Ainsi face à l’évolution de la structure familiale et à ses implications sociétales, la famille Théry/ Chaillou certes portée par les liens du sang mais également par un choix d’affinité, offre une réponse esthétique et pédagogique inédite. Cette réussite au delà de l’objet artistique est rendue possible par :
L’honnêteté et la rigueur intellectuelle des trois protagonistes. Leur désir est d’abord de comprendre ce qui est en jeu. Ils écoutent moins pour fortifier une position déjà acquise que pour construire leur propre point de vue. Le changement ce n’est pas maintenant mais à tout moment. Irène Théry impliquée dans l’évolution de la famille depuis plus de trente ans a vu vivre des familles homoparentales, et elle a, elle aussi, évolué.
Le pire aurait été de vouloir incarner la seule et vraie position possible. Ce faisant on interdit à l’autre d’avoir un point de vue différent et donc de s’exprimer et pire de changer de position.
Par ailleurs, la situation d’intimité Mère/fils facilite d’autant plus un échange sans fioriture que la présence d’un deuxième réalisateur extérieur à la famille est requise comme celle d’un garde fou, antidote nécessaire à toute velléité de privilégier l’entre soi.
La solidité de ce triangle, la fluidité des échanges permet d’incarner dans des relations de personne à personne, ce qui aurait pu rester au stade de l’abstraction sociologique. Enfin, le parti pris de mise en scène joue un rôle majeur. Les évènements réels sont filmés en plans séquence, Les dialogues réflexions mettent en avant des marionnettes en peluche. Comment une marionnette incarnant une sociologue pourrait-elle avoir un langage pontifiant ?
La peluche, certes, apporte de la douceur mais facilite également une réflexion assez fondamentale : la dramatisation de l’événement a occulté sa portée profonde.

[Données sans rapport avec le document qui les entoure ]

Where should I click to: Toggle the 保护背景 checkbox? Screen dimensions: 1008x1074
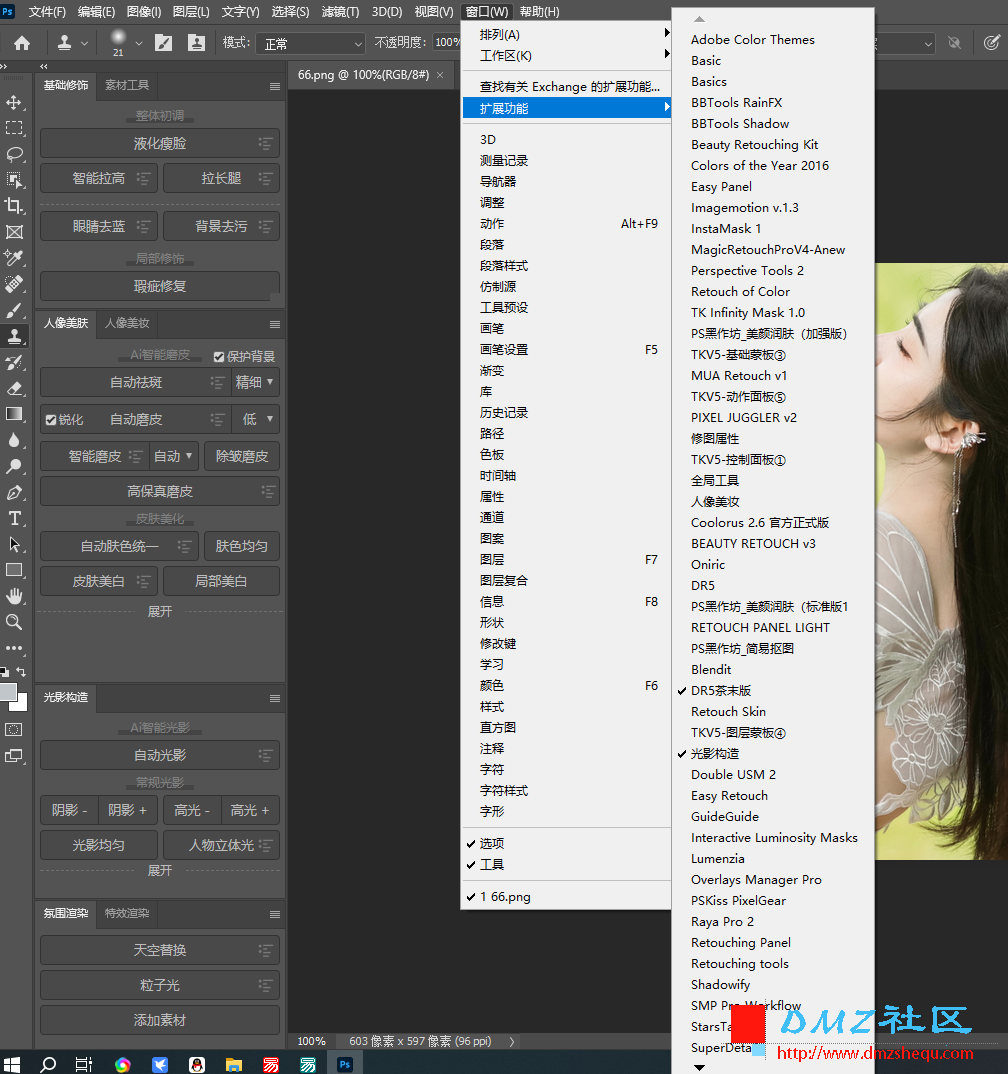[219, 357]
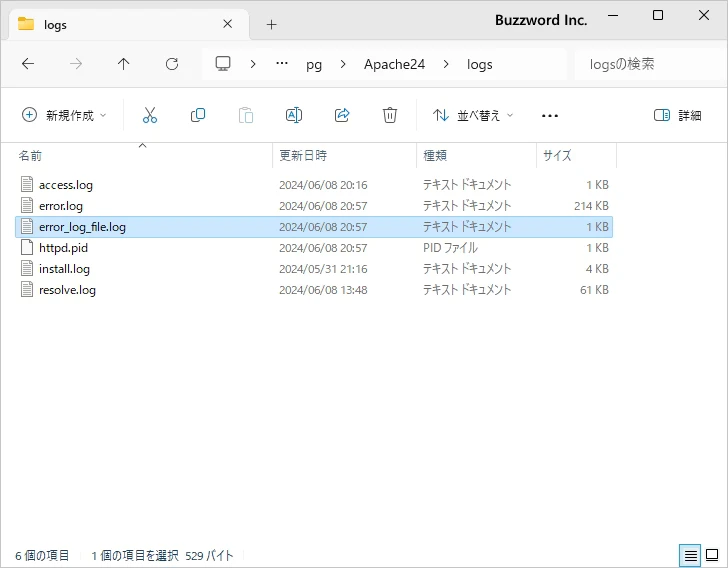The image size is (728, 568).
Task: Go back with the left arrow
Action: coord(28,64)
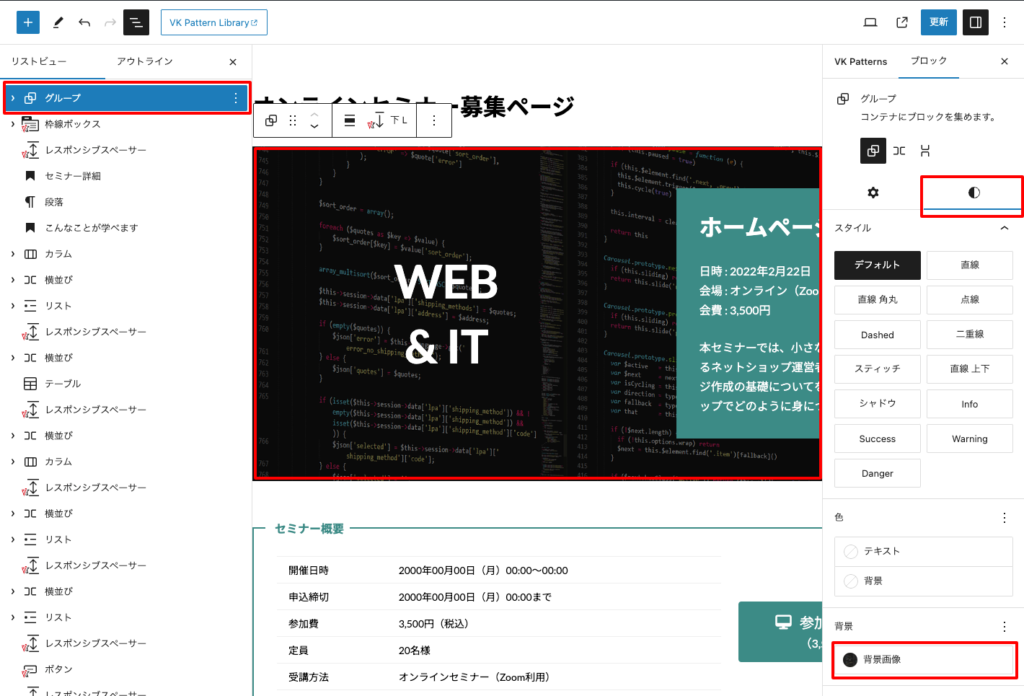Open the VK Pattern Library link

click(x=213, y=22)
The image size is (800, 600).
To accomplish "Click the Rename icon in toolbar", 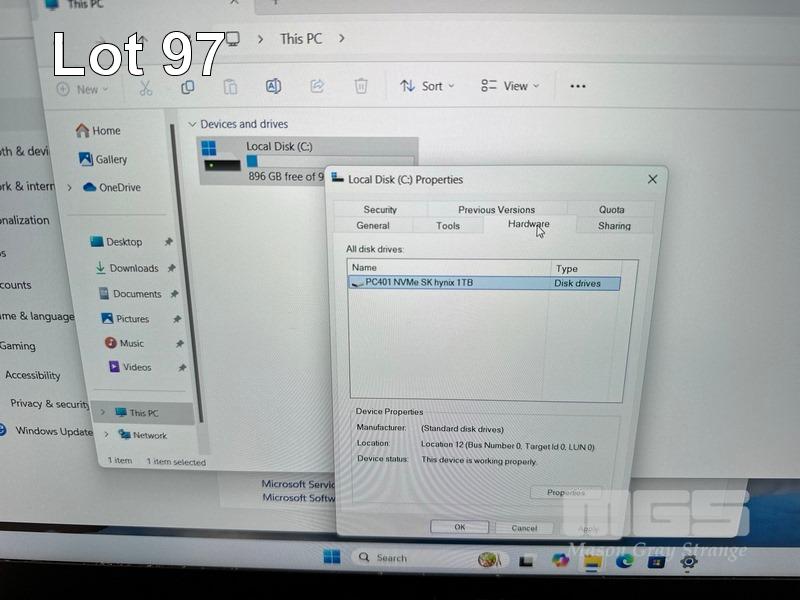I will coord(273,87).
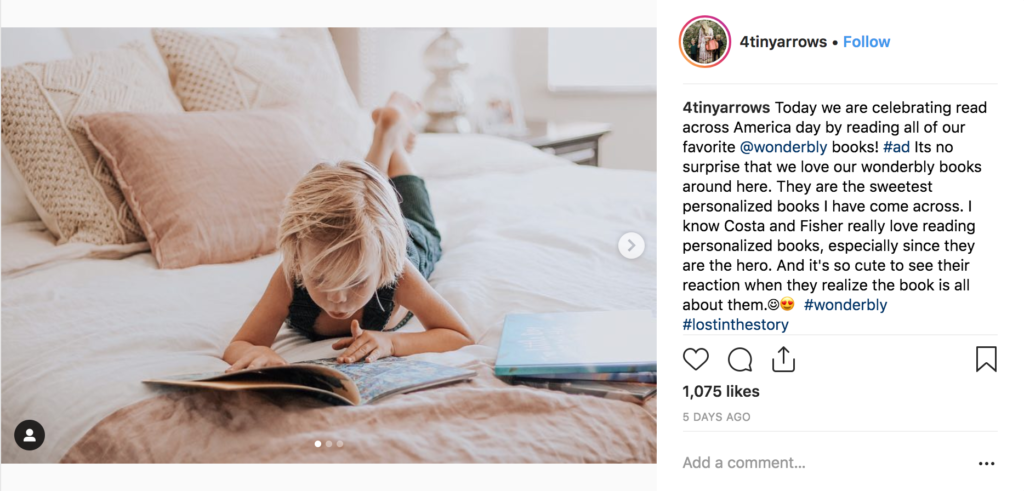Screen dimensions: 1024x491
Task: Show tagged people via person icon
Action: (29, 435)
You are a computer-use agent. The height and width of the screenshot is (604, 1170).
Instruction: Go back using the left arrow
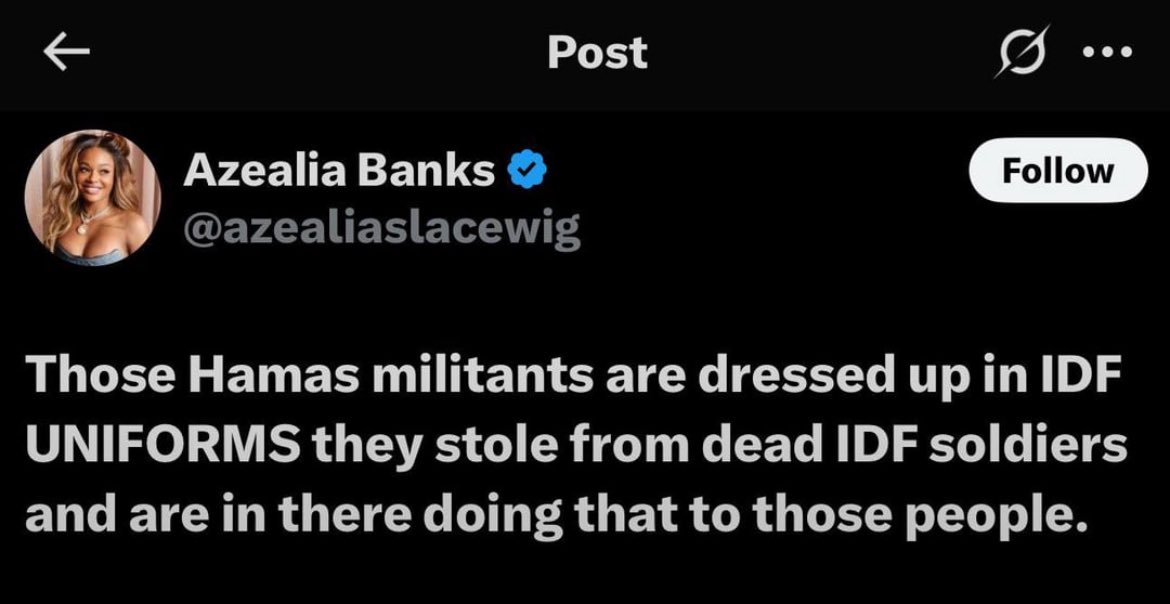(x=66, y=52)
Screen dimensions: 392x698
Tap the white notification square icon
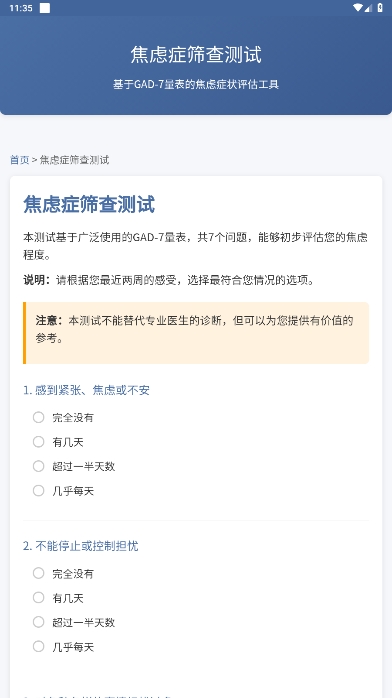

Le film en se situant sur un terrain étranger à la violence est une invitation à la confrontation non exacerbée des positions des uns et des autres. Ici on comprend que vouloir le changement c’est aussi s’interroger sur les conditions favorables à la création d’un consensus aussi large que possible. Méfions nous des hétérosexuels et des homosexuels qui pleurent misère parce qu’ils sont cernés par des cons. L’intelligence du trio Chaillou/Théry tient aussi à une certaine forme d’empathie avec la société dans laquelle ils vivent. Voilà qui est tout à fait réjouissant. Le film sort le 6 avril, les salles qui vont l’accueillir ne seront pas nombreuses. Précipitez vous pour le voir. Seuls de bons chiffres de fréquentation empêcheront les équarrisseurs d’accomplir leur sombre besogne.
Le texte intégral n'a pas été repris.